M.Sc Thesis

M.Sc StudentMarkovich Shmuel
SubjectMultichannel Eigenspace Beamforming in a Reverberant Noisy
Environment with Multiple Interfering Speech
DepartmentDepartment of Electrical and Computer Engineering
Supervisors PROF. Sharon Gannot
PROF. Israel Cohen
Full Thesis textFull thesis text - English Version


In many practical environments we wish to extract several desired speech signals, which are contaminated by both non-stationary interfering signals (such as a competing talkers), as well as by stationary noise.  Furthermore, the received signals are often subject to distortion imposed by the Room Impulse Response (RIR) of the acoustic environment.

Typical examples for this problem include the conference call scenario with multiple participants; a hands-free cellular phone conversation in a car environment, when several speaking passengers interfere with the desired speaker; and the Cocktail Party scenario, in which desired conversation blend with many simultaneous conversations.

In this thesis multi-microphone measurements are utilized to perform the task of the desired speakers extraction, by designing the array beam-pattern to satisfy a set of multiple linear constraints. One subset of the constraints is dedicated to maintain the desired signals and the second subset is chosen to mitigate both the stationary and non-stationary interference signals. Unlike classical beamformers, in which the RIRs are approximated by a delay-only filter, we take into account the entire RIR [or its respective Acoustic Transfer Function (ATF)].
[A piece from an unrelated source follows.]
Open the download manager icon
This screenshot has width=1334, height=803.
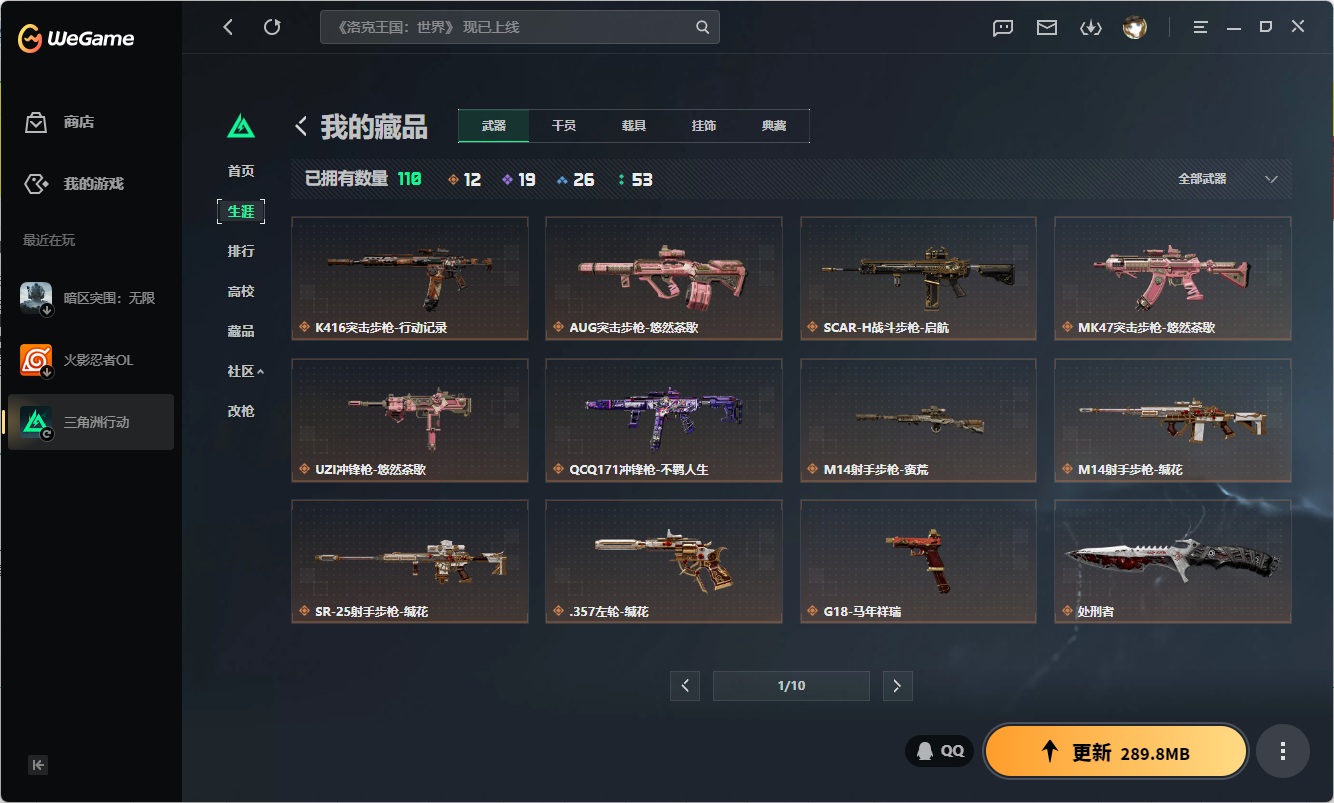click(x=1090, y=28)

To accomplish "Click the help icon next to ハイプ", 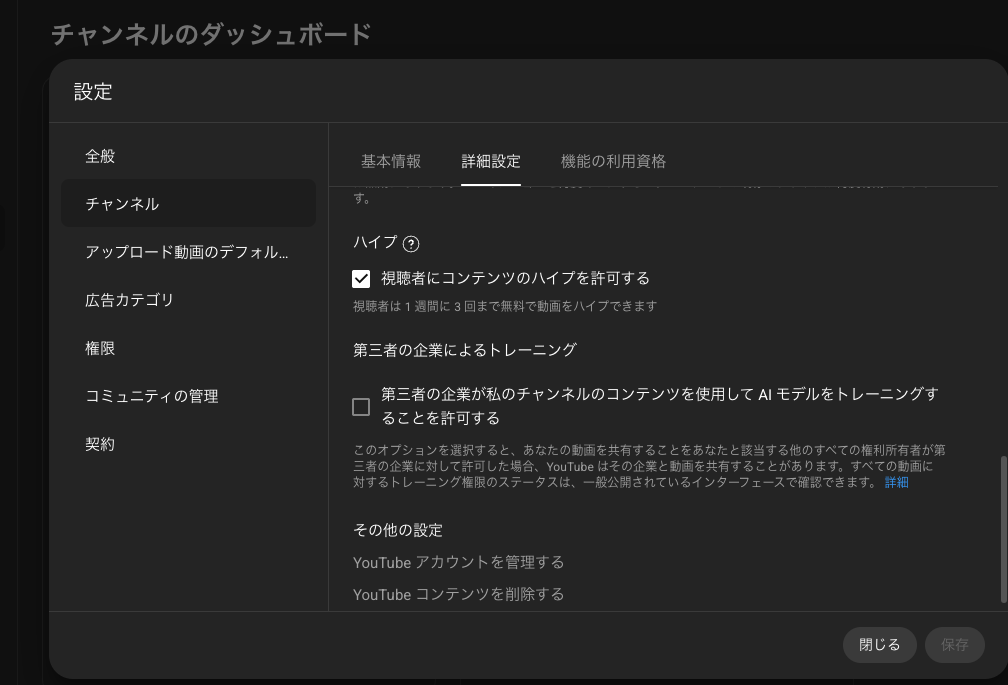I will click(410, 243).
Firstly, we show that the Relative Transfer Functions (RTFs), defined as the ratio between ATFs relating the speech sources and the microphones, suffice for the construction of the beamformer. Secondly, the null subspace, comprised of all interfering signals, is estimated by using the union of all estimated eigenvectors, relaxing the commonly used demand that the interference signals' activity periods do not overlap. Finally, the Generalized Eigenvalue Decomposition (GEVD) procedure is applied to the received signals'  Power Spectral Density (PSD) matrix and the interference-only PSD matrix (obtained by the second stage) for estimating the RTF of the desired signals.

It is shown that an application of the adaptive Residual Noise Canceller (RNC) to the output of the beamformer enables further reduction of the residual interference signals, caused by inaccuracies in the subspace estimation, and hence increases the robustness of the proposed method.

A comprehensive experimental study, consisting of both simulated and real environments, proves the applicability of the proposed algorithm to the multiple source extraction task. Furthermore, it is shown that the proposed algorithm outperforms the Transfer Function Generalized Sidelobe Canceller (TF-GSC) algorithm, in the task of enhancing one desired speech signal contaminated by several interference signals.